Is There An Alternative To Meat Production?

One of the main problems of getting people to stop eating meat is the fact that people simply do not want to, it has been part of many people’s diet since forever and the norm in many cultures. But why is meat production a problem? Many people are uncomfortable with the way animals are slaughtered (which while is a ethical problem – its not the reason for a NEED to cut down), but the actual problem is carbon, the unnatural amount of animals living today are producing.

Meat Consumption
Source: Future of Food, Bill Gates

Traditional livestock farming accounts for an estimated 18% of global greenhouse emissions, uses 70% of the world’s water, and exhausts 47,000 square miles of land every year. Only around 30% of an animal itself is meat we eat, and the rest is not useful, so it’s a very inefficient way of producing protein. By 2050, the world population will grow more than 9 billion and people’s appetite for meat will grow alongside this. By manufacturing meat instead, 4 global problems can be solved simultaneously – climate change; animal welfare; natural resources, and human health.

Beyong Meat FiguresJPG

Beyond Meat is a mass market solution to this problem, which replaces animal protein with plant protein. While the important part of meat – protein – is contained within the burger,  the bad – cholesterol, gluten and dairy- are not. Not only this, Beyond Burger has more protein, sodium, and calories than a normal burger. Trace amounts of beet lend the beefy red colour, while coconut oil and potato starch ensure the juiciness and chew. Beyond Beef is 100% pea protein and Beyond Chicken is a blend of soy and pea protein. Protein isolates are usually used in foods like baby formula to provide the highest amount of clean plant protein possible. A proprietary system  is used to produce the burgers, which applies heating, cooling and pressure to align plant-proteins in the same fibrous structures that you’d find in animal proteins. Beyond Burger is available in 11,000 stores nationwide in the US, including Walmart, Target, Whole Foods, Kroger, Safeway and many more.

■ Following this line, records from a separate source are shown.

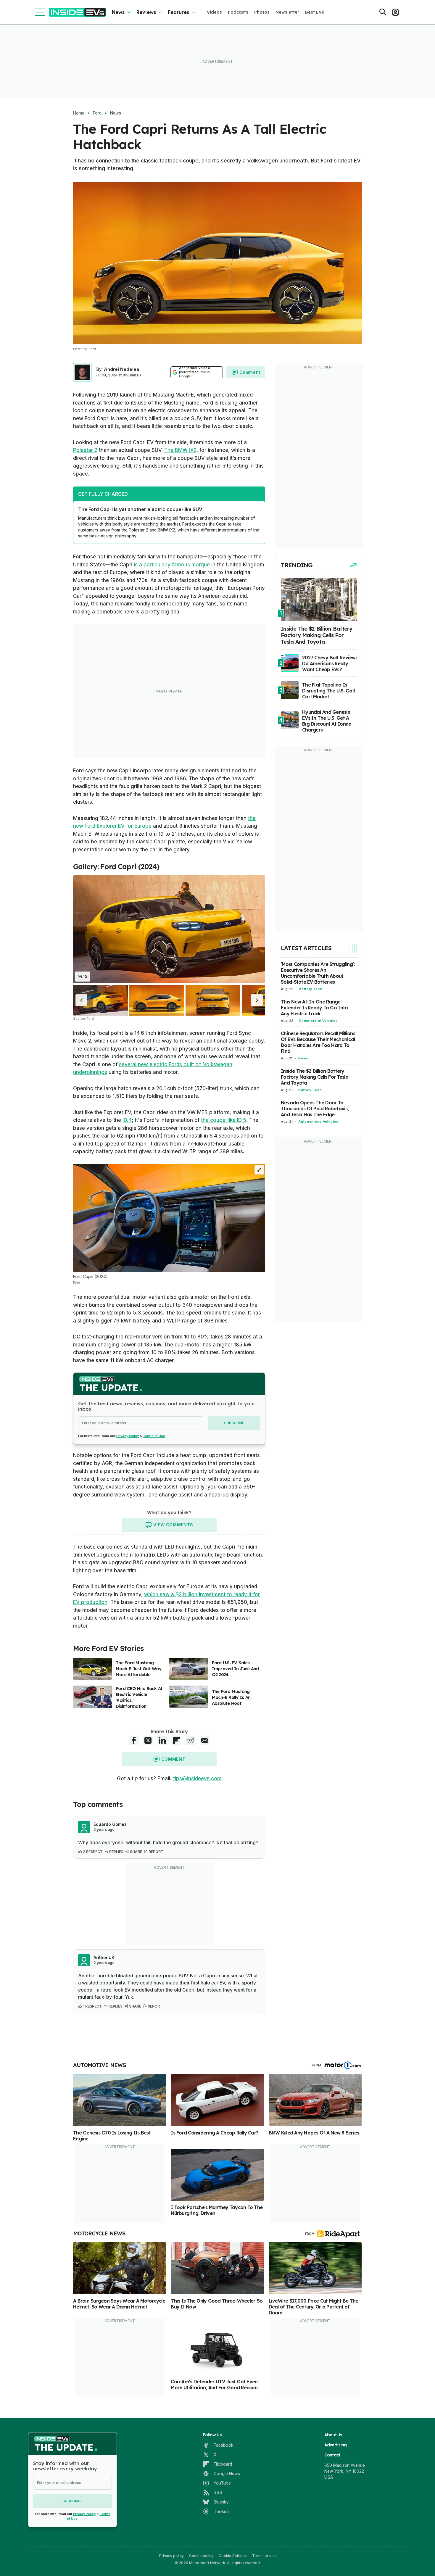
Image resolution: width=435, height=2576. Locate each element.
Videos (214, 12)
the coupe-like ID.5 (223, 1120)
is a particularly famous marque (172, 565)
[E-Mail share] (204, 1740)
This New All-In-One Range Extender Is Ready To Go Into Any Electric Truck (314, 1007)
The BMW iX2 (180, 450)
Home (78, 113)
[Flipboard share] (176, 1740)
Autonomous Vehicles (318, 1121)
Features (178, 12)
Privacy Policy (127, 1436)
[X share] (148, 1740)
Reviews (146, 12)
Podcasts (238, 12)
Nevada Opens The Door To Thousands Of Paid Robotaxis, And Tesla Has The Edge (315, 1108)
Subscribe (234, 1423)
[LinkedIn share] (162, 1740)
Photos (262, 12)
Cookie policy (201, 2556)
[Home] (77, 12)
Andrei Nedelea (121, 369)
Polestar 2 (85, 450)
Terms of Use (154, 1436)
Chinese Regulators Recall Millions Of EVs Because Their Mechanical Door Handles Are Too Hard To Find (318, 1042)
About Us (333, 2435)
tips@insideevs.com (197, 1778)
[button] (81, 1000)
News (118, 12)
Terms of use (264, 2556)
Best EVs (314, 12)
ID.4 (127, 1120)
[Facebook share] (133, 1740)
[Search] (382, 12)
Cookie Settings (233, 2556)
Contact (332, 2455)
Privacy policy (171, 2556)
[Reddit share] (190, 1740)
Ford (97, 113)
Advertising (335, 2445)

One of the main criticisms of Beyond Meat, is the fact that there are already many meat alternatives out on the market, such as Quorn, which while successful, has not led to a reduction in global demand for meat or a shift away from it. However the target market customers of Beyond Meat are not aimed at already vegetarians / vegans (like most other vegetarian brands), but the meat eater’s themselves. This leads to another criticism though – Can we ever have a real duplicate of meat tasting the same? According to Brown, “We’re not there yet. It will be a while before we perfectly replicate meat, but fortunately for us, if you put it our product in a taco or bolognese or something, it’s very hard to tell the difference,” he said. “Naked side by side, it’s still clear which one is plant-based.” – Brown. In 2014, Whole Foods forced a recall for 3 chicken curry salads after mixing up the labels of real chicken and Beyond Meat’s version. None of the customers however could tell a mistake had been made according to the New York Times. According to Brown “It has to be just as good as, just as convenient as and maybe even cheaper than ground beef or chicken. Our business is to create something better than meat; otherwise we are not going to move the needle”.

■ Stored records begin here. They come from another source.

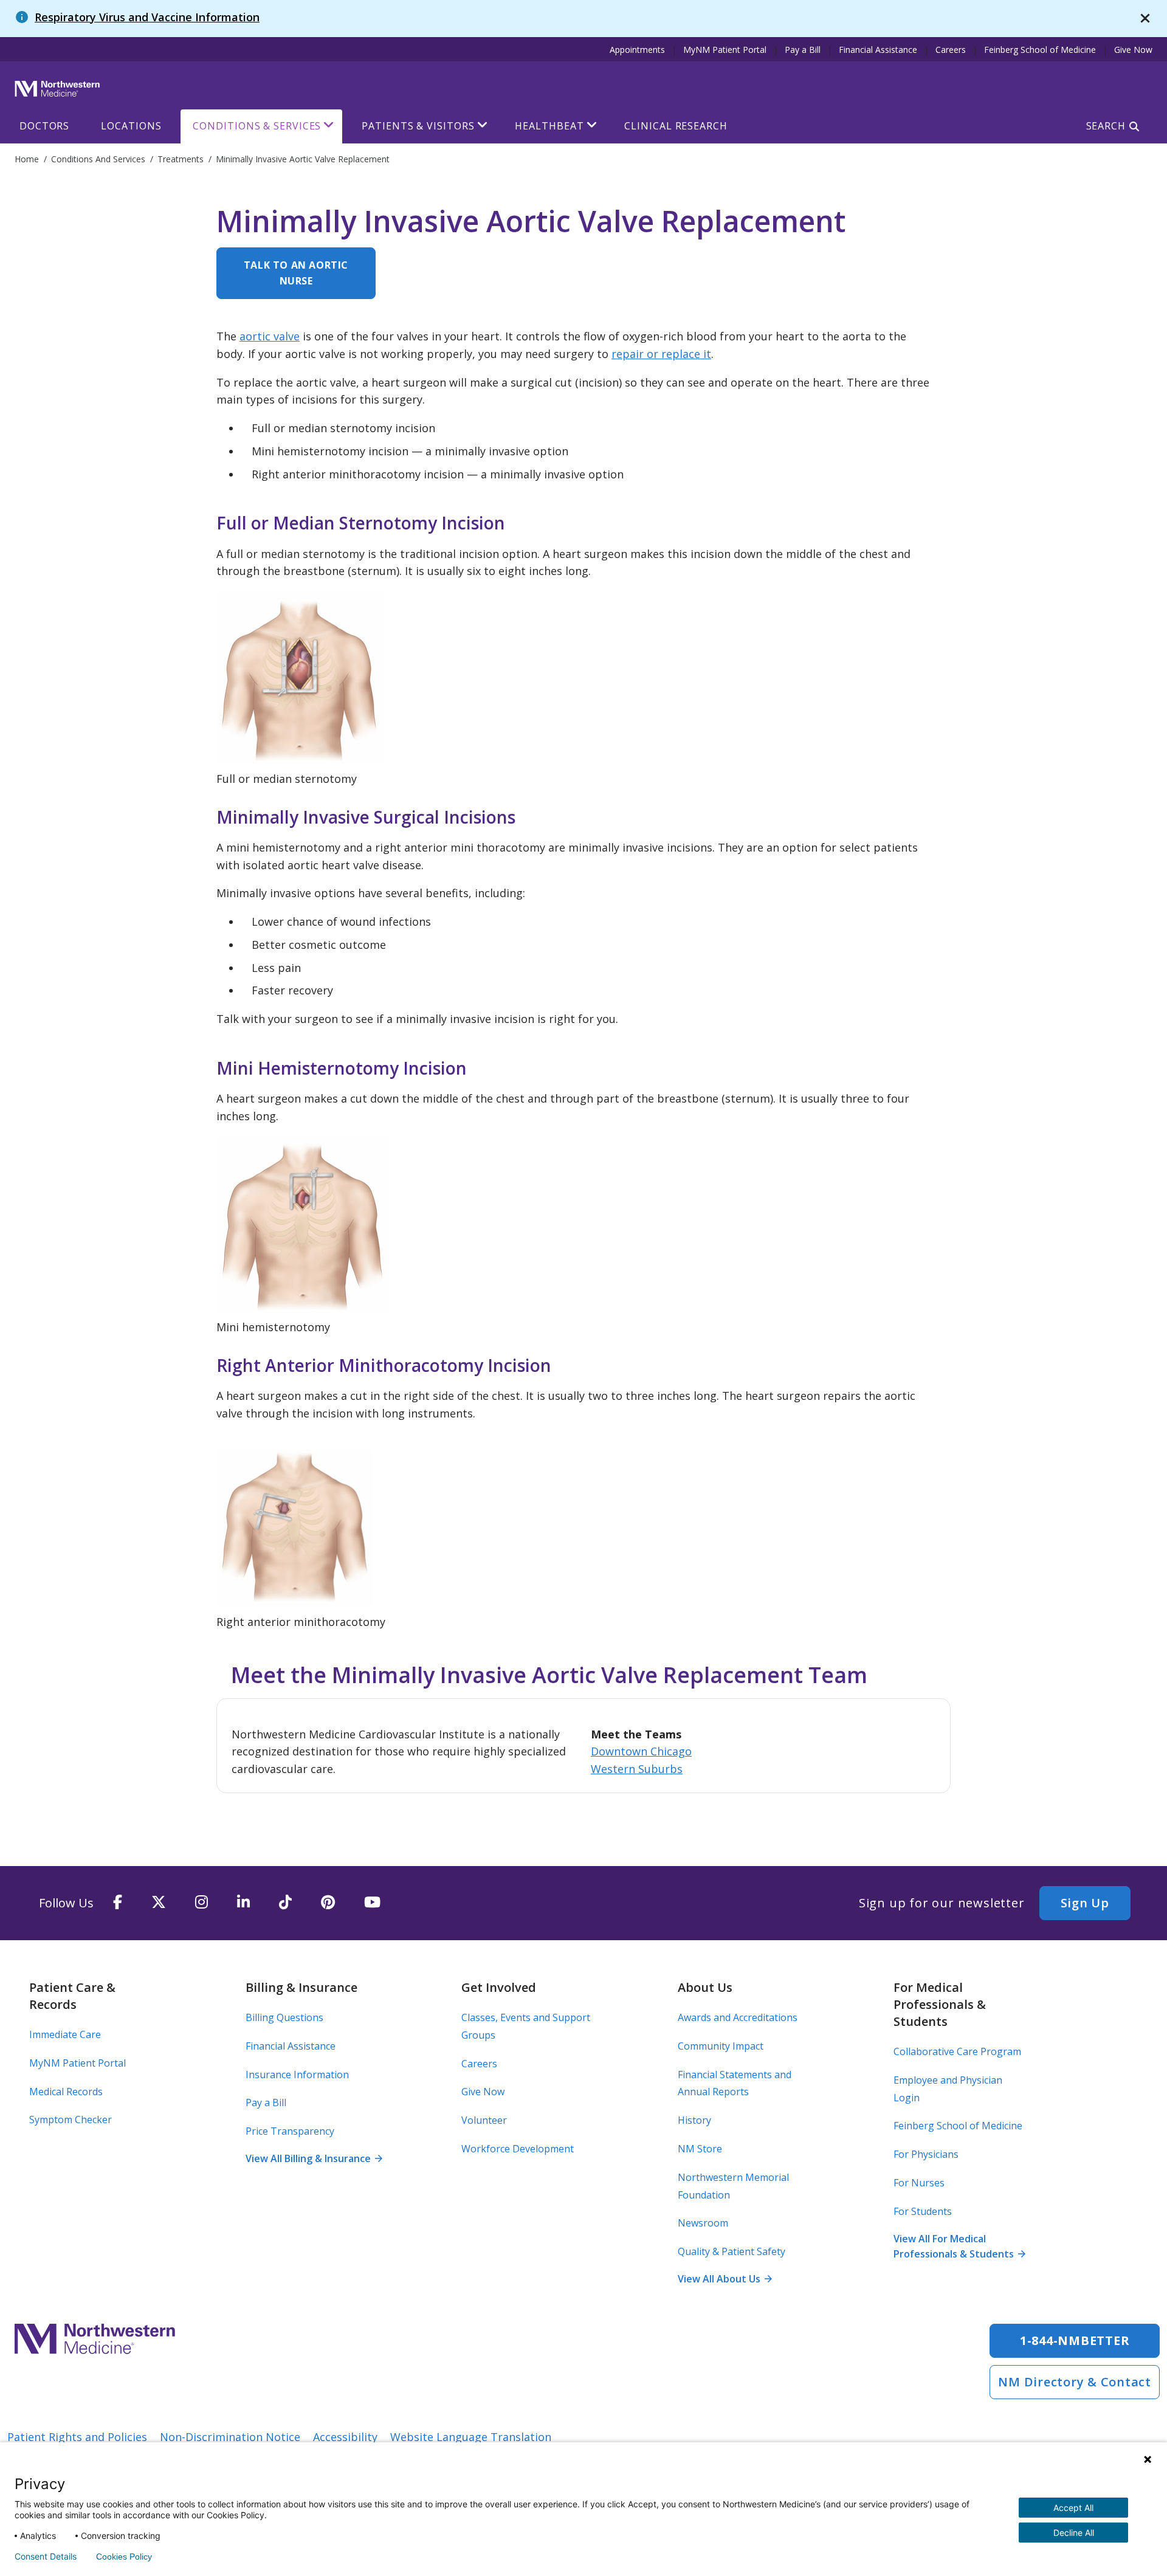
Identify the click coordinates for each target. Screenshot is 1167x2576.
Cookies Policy (124, 2556)
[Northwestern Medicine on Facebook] (117, 1903)
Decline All (1073, 2532)
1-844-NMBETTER (1075, 2340)
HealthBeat (549, 126)
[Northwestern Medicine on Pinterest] (327, 1903)
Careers (950, 49)
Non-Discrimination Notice (230, 2437)
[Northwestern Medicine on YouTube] (372, 1903)
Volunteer (484, 2120)
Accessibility (345, 2437)
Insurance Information (297, 2074)
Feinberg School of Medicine (1040, 49)
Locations (131, 126)
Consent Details (46, 2556)
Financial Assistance (878, 49)
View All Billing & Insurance (314, 2158)
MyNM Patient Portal (724, 49)
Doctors (44, 126)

Impossible Foods, have also developed a plant-based burger that looks, tastes, and behaves like real meat. Its secret is heme, an iron-rich molecule that gives meat its meaty taste. Heme can be found in the roots of nitrogen-fixing plants, but Impossible Foods has explained it is more economical and sustainable to make it through industrial fermentation—a process by which it transfers a gene from the soybean plant into yeast, grows the yeast, and then isolates heme in the resulting broth.

Other meat alternatives such as Memphis Meat focus on technology to make meat from self-producing animal cells. Both Richard Branson and Bill Gates, Cargill Protein, as well as venture capital firms, DFJ, Atomico, New Crop Capital and KBW Ventures have all helped fund the start-up.

“I believe that in 30 years or so we will no longer need to kill any animals and that all meat will either be clean or plant-based, taste the same and also be much healthier for everyone. – Richard Branson

“We believe that consumers will continue to crave meat, and we aim to bring it to the table, as sustainably and cost-effectively as we can. Cultured meats and conventionally produced meats will both play a role in meeting that demand.” – Uma Valeti, co-founder and chief executive officer of Memphis Meats.

One of the obvious problems with this start-up and most is the high cost involved in producing meat this way. People are also hesitant towards mixing technology with food – preferences for meat are maintained by multiple factors including historical dependence of tastes, socially established meanings of consumption choices, and institutional inertia. As with most of the innovations and start-ups I have explored recently, the most important way to bring about change and demand for these alternatives to what we currently use is sustainable marketing –  educating and encouraging people to be more sustainable by explaining how making these changes benefits them individually, not just collectively. This is because marketing in a capitalist society is focused around materialism and selling to the individual, so I believe it is not enough to just explain the positives to the collective society and the environment which sustainability brings, but to the individual too.